Gliomas de alto grado en pacientes pediátricos post - radioterapia: reporte de dos casos en el Instituto Nacional de Enfermedades Neoplásicas, Lima, Perú / High-Grade gliomas in pediatric patients after radiotherapy: A report of two cases at the Instituto Nacional de Ciencias Neurológicas - Lima, Peru

RESUMEN Los gliomas de alto grado inducidos por radioterapia (GIR) son una complicación poco frecuente, pero con un pronóstico ominoso. Poco se sabe sobre la biología subyacente de los gliomas de alto grado post-radiación, aunque algunos estudios sugieren que no hay características histológicas y/o citogenéticas únicas para distinguirlos de los glioblastomas de novo. En el presente artículo, se reportan dos casos pediátricos que reunen criterios para ser considerados GIR y se discute piezas de literatura pertinente. Dos pacientes menores de 10 años sin antecedentes genéticos y clínicos de relevancia fueron diagnosticados en el Instituto Nacional de Enfermedades Neoplásicas de Lima, como portadores de glioma cerebral primario y luego de la aplicación de ciclos de radioterapia, desarrollaron tumores gliales secundarios de alto grado, que fueron validados histopatológicamente en ambos casos. Este reporte enfatiza la necesidad de determinar los factores de riesgo, las vías moleculares de tumorogenesis post- radioterapia y objetivos terapéuticos probables.

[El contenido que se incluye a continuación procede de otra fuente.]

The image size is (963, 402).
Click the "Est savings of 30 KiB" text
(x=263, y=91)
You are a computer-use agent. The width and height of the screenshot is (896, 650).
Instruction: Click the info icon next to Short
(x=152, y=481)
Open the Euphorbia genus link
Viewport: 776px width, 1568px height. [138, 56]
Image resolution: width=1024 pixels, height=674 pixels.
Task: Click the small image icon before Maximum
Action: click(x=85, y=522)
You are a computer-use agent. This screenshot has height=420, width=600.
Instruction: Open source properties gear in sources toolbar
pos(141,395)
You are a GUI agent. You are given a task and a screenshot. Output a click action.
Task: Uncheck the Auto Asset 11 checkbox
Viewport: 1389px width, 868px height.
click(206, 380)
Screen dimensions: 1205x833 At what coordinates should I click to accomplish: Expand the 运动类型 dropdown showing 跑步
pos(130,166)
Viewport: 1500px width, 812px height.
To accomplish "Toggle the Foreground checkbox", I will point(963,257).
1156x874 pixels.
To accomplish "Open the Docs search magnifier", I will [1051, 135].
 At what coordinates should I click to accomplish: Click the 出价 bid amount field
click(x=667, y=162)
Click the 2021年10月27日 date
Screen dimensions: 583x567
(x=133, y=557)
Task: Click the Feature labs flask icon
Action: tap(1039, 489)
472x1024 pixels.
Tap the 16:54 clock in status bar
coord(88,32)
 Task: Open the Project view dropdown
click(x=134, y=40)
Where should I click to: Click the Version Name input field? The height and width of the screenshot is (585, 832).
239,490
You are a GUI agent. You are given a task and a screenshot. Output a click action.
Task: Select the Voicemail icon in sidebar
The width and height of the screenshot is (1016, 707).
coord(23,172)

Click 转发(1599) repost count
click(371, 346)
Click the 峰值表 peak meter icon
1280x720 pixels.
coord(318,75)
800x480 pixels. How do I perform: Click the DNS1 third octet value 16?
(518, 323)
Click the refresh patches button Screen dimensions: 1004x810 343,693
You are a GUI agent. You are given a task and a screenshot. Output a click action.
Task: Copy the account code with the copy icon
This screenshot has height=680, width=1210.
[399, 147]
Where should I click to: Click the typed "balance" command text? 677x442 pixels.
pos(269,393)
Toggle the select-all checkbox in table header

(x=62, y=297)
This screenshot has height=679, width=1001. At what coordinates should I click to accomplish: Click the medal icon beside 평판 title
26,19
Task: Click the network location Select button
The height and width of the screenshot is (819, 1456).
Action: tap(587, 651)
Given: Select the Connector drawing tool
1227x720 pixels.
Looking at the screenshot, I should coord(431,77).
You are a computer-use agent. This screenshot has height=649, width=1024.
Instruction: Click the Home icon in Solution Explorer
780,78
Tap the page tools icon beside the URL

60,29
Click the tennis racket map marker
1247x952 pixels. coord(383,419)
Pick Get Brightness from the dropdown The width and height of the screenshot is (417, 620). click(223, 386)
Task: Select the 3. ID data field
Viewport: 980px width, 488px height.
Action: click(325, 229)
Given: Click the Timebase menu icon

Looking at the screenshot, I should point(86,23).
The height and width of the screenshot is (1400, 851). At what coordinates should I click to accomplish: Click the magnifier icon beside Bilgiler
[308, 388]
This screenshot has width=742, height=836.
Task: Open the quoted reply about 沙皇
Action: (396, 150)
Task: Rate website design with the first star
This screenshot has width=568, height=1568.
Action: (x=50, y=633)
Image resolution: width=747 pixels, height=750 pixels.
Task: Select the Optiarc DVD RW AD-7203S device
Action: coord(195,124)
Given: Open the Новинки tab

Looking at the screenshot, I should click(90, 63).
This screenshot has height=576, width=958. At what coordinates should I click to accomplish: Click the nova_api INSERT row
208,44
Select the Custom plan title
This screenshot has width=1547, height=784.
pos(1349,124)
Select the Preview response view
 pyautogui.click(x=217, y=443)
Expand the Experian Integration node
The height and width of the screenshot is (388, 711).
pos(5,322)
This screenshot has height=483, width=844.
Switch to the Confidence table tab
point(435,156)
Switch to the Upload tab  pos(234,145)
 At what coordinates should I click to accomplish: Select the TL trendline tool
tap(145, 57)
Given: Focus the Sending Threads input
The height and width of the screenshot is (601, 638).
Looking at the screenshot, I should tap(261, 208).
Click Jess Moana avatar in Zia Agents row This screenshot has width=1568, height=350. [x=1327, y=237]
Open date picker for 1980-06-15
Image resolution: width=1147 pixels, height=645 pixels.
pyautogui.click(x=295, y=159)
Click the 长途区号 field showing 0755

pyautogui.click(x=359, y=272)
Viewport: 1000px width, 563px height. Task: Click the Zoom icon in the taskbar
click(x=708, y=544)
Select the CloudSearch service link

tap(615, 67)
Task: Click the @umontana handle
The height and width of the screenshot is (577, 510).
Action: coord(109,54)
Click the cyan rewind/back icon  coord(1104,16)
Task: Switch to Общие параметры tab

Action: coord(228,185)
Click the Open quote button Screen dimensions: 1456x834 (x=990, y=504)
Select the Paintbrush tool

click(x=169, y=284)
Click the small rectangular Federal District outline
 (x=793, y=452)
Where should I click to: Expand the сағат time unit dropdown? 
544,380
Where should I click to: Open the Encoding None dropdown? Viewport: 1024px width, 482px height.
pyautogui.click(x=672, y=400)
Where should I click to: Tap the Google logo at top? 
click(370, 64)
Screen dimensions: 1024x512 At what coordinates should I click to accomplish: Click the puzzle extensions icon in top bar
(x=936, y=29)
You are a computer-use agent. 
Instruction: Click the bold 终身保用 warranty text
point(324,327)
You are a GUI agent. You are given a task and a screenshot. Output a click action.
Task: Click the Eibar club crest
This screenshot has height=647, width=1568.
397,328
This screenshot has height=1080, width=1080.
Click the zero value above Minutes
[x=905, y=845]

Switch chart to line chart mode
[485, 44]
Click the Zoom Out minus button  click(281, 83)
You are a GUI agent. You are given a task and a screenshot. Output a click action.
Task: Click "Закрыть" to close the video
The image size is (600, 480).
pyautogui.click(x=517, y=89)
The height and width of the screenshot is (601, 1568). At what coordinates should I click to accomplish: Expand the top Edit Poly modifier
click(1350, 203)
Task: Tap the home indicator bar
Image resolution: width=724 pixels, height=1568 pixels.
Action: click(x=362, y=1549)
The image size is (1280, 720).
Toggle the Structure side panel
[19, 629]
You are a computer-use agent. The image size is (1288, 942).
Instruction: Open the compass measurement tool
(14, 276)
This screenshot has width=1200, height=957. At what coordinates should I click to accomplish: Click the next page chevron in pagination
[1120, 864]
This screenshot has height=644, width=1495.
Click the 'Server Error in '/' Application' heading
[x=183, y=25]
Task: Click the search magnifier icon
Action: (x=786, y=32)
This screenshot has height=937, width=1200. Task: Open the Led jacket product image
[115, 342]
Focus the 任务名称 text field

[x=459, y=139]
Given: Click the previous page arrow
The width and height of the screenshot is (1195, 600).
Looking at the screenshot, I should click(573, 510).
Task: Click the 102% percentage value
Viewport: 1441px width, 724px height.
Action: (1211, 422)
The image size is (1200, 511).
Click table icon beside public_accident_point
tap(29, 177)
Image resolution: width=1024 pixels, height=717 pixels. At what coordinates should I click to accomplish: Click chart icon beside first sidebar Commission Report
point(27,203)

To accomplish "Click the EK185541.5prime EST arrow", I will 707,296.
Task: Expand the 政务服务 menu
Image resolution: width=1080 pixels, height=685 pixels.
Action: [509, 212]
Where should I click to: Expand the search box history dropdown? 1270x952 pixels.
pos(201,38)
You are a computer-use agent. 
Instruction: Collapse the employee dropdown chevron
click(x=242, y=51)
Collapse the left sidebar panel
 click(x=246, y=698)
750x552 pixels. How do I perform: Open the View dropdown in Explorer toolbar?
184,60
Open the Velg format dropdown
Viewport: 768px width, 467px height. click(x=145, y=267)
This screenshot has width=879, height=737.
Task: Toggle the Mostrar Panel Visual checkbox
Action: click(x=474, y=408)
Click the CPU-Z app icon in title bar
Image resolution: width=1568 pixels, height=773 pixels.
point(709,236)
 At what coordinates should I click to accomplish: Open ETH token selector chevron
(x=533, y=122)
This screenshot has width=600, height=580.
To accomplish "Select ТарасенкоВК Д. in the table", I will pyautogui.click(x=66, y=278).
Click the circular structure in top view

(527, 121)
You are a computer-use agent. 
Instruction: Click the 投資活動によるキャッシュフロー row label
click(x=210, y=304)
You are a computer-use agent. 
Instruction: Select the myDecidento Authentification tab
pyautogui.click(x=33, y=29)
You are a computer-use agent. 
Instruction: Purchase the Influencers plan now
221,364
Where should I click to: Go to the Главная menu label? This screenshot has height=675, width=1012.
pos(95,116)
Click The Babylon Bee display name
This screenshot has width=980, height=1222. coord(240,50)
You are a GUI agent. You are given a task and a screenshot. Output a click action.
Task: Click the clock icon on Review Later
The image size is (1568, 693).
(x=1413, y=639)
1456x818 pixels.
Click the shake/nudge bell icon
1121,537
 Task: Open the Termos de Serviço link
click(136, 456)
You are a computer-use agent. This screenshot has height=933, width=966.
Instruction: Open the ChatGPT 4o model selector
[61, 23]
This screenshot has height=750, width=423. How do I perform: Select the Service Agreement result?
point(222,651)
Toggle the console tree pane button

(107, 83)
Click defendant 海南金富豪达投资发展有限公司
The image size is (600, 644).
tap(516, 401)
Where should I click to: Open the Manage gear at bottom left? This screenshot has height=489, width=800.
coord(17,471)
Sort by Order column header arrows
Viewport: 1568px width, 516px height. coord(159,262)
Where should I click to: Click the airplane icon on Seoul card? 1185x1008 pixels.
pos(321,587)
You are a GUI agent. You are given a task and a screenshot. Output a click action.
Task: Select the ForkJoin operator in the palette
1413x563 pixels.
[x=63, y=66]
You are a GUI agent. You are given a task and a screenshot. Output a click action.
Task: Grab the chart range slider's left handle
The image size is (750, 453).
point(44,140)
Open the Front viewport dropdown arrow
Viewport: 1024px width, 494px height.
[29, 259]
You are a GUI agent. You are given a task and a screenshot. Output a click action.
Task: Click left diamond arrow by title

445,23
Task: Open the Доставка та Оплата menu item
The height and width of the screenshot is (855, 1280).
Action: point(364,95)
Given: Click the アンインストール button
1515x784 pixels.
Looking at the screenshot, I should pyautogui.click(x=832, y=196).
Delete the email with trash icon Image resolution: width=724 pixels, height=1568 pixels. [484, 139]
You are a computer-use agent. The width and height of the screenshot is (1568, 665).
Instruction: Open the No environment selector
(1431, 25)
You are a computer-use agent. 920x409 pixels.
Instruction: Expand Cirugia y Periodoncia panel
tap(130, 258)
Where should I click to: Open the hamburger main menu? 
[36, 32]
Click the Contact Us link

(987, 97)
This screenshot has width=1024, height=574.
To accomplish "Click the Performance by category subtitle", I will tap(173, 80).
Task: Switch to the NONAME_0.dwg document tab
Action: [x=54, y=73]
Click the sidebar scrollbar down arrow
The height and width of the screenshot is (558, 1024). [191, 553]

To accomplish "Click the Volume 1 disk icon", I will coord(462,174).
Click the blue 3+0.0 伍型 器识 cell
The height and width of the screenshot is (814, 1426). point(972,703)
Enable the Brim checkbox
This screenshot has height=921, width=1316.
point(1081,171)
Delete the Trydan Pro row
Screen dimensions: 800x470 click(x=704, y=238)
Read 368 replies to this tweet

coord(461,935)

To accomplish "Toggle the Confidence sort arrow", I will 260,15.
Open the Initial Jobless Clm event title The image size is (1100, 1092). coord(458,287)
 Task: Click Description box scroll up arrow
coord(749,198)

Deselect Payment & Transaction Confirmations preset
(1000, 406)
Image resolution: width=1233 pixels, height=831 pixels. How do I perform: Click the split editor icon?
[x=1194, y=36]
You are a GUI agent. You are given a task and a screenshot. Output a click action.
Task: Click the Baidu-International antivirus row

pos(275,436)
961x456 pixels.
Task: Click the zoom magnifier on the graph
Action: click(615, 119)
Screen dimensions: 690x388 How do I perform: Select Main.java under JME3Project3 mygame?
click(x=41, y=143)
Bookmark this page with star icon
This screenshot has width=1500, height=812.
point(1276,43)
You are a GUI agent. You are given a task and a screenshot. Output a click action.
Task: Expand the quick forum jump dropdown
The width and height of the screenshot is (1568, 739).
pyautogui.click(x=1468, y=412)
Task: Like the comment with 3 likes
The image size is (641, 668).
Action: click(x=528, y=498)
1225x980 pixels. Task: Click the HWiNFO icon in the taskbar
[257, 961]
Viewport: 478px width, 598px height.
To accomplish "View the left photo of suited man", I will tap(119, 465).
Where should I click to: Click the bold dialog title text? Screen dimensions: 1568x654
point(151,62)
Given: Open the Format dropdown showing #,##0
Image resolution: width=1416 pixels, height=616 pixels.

SUMMARY Radiation therapy-induced high-degree gliomas (RIGs) are a rare complication with an ominous prognosis. Little is known about the underlying biology of RIGs, although some studies have suggested that there are no unique histologic or cytogenetic features to distinguish them from de novo glioblastomas. Two cases that meet the criteria to be considered RIG are reported, and pertinent pieces of literature are discussed. Two patients under 10 years of age, neither of whom had relevant genetic or clinical history, were diagnosed with primary cerebral gliomas at the National Institute of Neoplastic Diseases in Lima and, after radiation therapy cycles, developed high-degree secondary gliomas, confirmed in both patients by a histopathologic analysis. This report emphasizes the need to identify risk factors, molecular mechanisms of tumor development after radiotherapy, and probable therapeutic targets.